Research
We investigate self-organizing nanostructures after the deposition of atoms or molecules on metal or semiconductor surfaces. The reduced dimensionality of the structures can lead to interesting electronic properties due to electron correlations, such as the formation of a Luttinger liquid in one-dimensional nanostructures. The investigation of the structural and electronic properties is fundamentally exciting but also very relevant for applications with regard to the development of future technologies. Other current research topics include conductivity measurements on molecules and molecules on surfaces.
The investigation of electron correlations and interactions of electrons with lattice vibrations is a highly topical field of solid-state physics. In the theoretical description of solids, various simplifications must be made in order to describe the complex interaction of 1023 electrons with just as many positive atomic bodies (crystal lattice). A very far-reaching simplification that enables the calculation of electronic band structures is the image of independent electrons (one-electron image). Here, the electrons are described independently of each other in the "sea" of other electrons. The interaction of the electrons with each other is only captured by an interaction with the local density of the other electrons: local density approximation (LDA).
Electron correlations are interactions of electrons that go beyond this simple picture and are the cause of many very interesting effects (superconductivity, colossal magnetoresistance, metal-insulator transitions, etc.). If the correlations are weak, the one-electron picture can largely be retained and the many-electron system is described by the Landau theory of Fermi liquids. Here, the electrons are assigned to so-called quasiparticles, which have the same quantum numbers as the real electrons, but have a renormalized mass and a limited lifetime. If the electron correlations are strong, we speak of highly correlated materials, for which other models must be used to describe the electron system.
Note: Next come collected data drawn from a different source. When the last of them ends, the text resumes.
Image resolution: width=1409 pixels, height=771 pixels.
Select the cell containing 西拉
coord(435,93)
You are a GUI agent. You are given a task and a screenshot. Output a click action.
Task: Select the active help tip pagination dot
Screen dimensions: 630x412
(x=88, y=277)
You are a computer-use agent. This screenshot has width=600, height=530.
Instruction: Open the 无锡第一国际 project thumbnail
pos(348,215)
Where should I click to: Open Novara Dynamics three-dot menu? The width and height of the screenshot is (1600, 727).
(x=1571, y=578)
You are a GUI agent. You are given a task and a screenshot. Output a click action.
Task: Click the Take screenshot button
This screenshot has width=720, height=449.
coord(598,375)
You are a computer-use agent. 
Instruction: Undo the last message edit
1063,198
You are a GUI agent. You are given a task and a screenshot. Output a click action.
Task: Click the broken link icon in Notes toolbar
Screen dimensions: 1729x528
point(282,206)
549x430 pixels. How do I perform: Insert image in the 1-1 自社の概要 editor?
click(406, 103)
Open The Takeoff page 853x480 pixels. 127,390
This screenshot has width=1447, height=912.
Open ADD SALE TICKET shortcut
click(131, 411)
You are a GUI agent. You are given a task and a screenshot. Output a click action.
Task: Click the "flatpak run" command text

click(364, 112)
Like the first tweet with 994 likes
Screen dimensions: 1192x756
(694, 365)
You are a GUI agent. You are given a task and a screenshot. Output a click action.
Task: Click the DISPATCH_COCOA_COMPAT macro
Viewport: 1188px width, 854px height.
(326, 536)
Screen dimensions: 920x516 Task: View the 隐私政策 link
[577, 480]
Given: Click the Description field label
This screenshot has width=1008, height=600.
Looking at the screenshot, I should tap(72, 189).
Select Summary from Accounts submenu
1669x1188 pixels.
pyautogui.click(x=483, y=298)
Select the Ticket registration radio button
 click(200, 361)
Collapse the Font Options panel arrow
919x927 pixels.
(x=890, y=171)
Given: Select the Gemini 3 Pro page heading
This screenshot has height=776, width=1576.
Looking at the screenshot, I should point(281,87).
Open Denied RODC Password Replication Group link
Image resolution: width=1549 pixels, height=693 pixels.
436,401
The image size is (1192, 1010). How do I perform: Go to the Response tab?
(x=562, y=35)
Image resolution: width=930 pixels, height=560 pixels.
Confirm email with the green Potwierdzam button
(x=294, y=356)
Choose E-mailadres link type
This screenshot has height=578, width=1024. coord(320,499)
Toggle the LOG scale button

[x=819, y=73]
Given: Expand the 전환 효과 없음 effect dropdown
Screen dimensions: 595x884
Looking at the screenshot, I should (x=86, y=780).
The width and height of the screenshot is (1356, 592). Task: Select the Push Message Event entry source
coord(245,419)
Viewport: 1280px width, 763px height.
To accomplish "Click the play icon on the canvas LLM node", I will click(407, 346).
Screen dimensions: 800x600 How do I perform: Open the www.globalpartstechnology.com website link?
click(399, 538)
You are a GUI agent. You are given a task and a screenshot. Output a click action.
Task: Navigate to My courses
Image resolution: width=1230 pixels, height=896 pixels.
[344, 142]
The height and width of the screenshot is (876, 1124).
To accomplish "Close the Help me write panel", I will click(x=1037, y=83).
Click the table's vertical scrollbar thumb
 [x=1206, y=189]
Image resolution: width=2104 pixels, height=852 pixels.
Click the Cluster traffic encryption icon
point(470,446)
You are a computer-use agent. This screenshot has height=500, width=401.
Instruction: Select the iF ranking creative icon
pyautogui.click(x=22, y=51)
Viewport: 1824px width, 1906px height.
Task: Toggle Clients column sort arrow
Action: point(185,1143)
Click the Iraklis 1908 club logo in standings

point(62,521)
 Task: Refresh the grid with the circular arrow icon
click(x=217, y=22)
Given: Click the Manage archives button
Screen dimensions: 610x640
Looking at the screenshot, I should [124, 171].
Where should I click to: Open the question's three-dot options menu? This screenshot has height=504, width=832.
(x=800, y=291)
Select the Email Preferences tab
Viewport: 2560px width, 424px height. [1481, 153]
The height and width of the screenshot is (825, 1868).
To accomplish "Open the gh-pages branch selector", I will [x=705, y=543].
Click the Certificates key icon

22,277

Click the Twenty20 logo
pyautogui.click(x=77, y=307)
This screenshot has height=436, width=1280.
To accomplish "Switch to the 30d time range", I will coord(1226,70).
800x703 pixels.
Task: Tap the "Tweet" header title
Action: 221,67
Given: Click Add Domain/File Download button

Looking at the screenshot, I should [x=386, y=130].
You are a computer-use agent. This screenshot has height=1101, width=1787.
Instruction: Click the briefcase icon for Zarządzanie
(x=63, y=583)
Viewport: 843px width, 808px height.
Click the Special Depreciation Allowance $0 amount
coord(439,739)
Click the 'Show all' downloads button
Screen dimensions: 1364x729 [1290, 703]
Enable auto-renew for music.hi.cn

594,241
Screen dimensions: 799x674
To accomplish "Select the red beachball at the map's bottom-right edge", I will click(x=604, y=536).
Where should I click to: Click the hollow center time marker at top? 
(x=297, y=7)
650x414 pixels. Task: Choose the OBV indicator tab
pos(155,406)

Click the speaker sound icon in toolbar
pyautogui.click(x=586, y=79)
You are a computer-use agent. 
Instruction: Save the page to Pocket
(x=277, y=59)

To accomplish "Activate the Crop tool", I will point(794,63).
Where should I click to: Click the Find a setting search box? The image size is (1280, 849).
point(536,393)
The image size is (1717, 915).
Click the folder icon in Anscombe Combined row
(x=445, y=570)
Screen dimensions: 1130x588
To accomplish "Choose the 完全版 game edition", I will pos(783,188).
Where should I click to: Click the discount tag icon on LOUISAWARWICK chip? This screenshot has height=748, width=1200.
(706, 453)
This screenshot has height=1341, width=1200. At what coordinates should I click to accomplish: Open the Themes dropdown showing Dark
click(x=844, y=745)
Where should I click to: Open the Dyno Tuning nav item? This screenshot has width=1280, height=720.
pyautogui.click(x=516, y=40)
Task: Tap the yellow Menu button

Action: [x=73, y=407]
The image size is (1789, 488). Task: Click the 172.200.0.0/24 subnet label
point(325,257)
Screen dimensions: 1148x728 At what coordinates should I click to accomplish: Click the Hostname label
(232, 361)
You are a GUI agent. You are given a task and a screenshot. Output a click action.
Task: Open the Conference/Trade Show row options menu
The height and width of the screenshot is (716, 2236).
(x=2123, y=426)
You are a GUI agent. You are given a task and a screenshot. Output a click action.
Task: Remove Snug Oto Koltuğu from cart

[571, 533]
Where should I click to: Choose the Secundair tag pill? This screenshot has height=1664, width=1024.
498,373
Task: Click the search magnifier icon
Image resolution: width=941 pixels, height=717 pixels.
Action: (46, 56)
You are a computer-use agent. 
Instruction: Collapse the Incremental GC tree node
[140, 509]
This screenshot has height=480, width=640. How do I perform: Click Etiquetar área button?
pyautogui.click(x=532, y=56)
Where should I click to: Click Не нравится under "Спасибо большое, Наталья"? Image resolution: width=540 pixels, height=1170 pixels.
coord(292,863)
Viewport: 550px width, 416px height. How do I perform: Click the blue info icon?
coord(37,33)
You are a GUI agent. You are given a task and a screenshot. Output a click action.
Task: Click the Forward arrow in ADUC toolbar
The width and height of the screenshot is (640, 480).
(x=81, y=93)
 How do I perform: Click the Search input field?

The coupling of the electrons to the lattice vibrations (phonons) also has a significant influence on the electronic properties. The best known is the temperature dependence of conductivity. Here, the drift speed of the electrons is reduced with increasing temperature due to an increase in collisions with phonons, thus reducing the conductivity. With particularly strong coupling to phonons, however, the opposite effect can also occur. In superconductivity, two electrons with reversed spin and opposite momentum are bound together by phonons and form so-called Cooper pairs. These can move through the crystal without any resistance and without colliding with defects or phonons. Such complex couplings are still not fully understood. In the case of high-temperature superconductors, for example, the coupling mechanism has not yet been clarified and an interplay of electron correlations, electron-phonon coupling and antiferromagnetic couplings is being discussed. Experimental methods for the targeted investigation of electron correlations and electron-phonon coupling are therefore of great value.